Abstract
It is widely assumed that focused entities are more salient than non-focused ones and consequently, that an antecedent should be particularly available for a pronoun when it is foregrounded in a cleft construction. Contrary to this assumption, however, some studies observed that an antecedent focused by a cleft was less accessible than a non-focused one. We claim that the influence of clefting depends on the position of the ambiguous pronoun: clefted antecedents are only preferred as antecedents of a pronoun when the pronoun and its antecedent are in different discourse units. In order to test this hypothesis, we conducted a questionnaire and a visual world experiment in German in which we manipulated inter- vs. intra-sentential pronoun resolution. Results showed that clefting had different effects depending on the position of the pronoun. We will discuss why these results are consistent with the claim that pronouns preferentially co-refer with the sentence topic.
Acknowledgements
We would like to thank Friederike Voß for help in conducting the experiment and Emilia Ellsiepen and Coralie Vincent for help with some of the data analyses. Many thanks also to Israel de la Fuente and Andy Kehler for insightful discussions on various aspects of the paper and to the anonymous reviewers for their helpful comments.
Disclosure statement
No potential conflict of interest was reported by the authors.
Notes
1. In all examples translated from German and French, we choose to literally translate the time in the cleft. For this reason, the time of the cleft is present tense even when the past tense would be preferred in English.

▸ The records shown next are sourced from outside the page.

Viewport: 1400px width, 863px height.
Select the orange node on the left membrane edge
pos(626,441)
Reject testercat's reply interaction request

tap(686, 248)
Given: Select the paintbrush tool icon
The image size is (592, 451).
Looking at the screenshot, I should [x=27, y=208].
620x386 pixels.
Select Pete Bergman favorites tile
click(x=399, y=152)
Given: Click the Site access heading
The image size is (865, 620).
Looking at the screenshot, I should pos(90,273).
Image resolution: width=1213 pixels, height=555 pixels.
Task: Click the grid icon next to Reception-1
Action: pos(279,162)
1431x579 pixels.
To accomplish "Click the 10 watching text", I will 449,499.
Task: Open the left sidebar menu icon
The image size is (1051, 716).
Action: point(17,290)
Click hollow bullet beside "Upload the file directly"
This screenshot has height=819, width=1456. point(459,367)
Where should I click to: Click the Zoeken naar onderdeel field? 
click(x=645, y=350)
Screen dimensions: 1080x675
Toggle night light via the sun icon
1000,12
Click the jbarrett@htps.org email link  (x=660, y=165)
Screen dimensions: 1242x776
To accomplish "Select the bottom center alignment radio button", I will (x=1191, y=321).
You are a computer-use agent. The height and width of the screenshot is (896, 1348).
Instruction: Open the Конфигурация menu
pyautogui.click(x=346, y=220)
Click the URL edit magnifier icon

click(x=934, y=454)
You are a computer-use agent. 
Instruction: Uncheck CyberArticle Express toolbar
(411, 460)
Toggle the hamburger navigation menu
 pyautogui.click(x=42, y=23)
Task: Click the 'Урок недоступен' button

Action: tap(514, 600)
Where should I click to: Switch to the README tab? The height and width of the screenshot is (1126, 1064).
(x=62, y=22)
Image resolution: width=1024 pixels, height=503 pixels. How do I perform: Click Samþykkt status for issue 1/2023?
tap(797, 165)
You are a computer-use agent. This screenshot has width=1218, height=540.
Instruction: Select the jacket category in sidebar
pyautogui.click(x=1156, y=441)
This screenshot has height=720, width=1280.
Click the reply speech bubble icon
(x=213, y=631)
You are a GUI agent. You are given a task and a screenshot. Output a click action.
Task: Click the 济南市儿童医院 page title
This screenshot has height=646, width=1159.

2. The translational counterparts of English it-clefts in null subject Romance languages, such as Spanish and Italian, are characterised by the absence of a cleft pronoun.
3. We are of course aware of the fact that there are a number of studies investigating task effects in the visual world paradigm (see Salverda et al., Citation2011, for an overview). In our experiment, we are only interested in task effects on the automaticity of pronoun resolution in the visual world paradigm.
4. It is, however, interesting in how far small differences between the within sentence and the between sentence condition trigger differences in visual scanning behaviour: The only differences between the two conditions are (1) a continuation rise for the within sentence condition vs. a sentence final fall for the between sentence condition (see –d); (2) the presence of the connective “als” for the within sentence condition vs. a pause for the between sentence condition. The sentence final fall and the pause seem to be a cue to abandon the current fixation region and to reset scanning preferences for the following discourse unit.